_EXTRACT PROVIDED_
** begin **
Python Modules and Packages

As a scripting language, one of the main benefits of Python is that you can just open a file, write some code and simply execute it in short order. No functions, no classes, just a few quick statements to solve a simple task. Great? Yeah… but not always.

Very often, as in other programming languages, we want to write code for a common task once and use it over and over. Wrapping this functionality in a function is a great first step, but what if you want to reuse the same code in many different scripts? That’s where modules and packages come in.

Modules

Python modules are really simple - basically, each file of Python source code is a module, and you can import each of these modules into any other script. Say you have a Python source file called parser.py that looks like:

# parser.py

def load(filename):
    """
    Load data from a file where each line is one integer.
    """

    data = []

    with open(filename) as fp:
        for line in fp:
            data.append(int(line.strip()))
** end **
_GIVEN MATERIAL_
** begin **
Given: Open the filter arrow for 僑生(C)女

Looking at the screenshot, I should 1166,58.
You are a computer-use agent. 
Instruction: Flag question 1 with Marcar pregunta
** end **
_TASK DIRECTIONS_
In the text on Python modules and packages, what counts as a Python module?

_THE COMPLETED TASK_
Each file of Python source code is a module.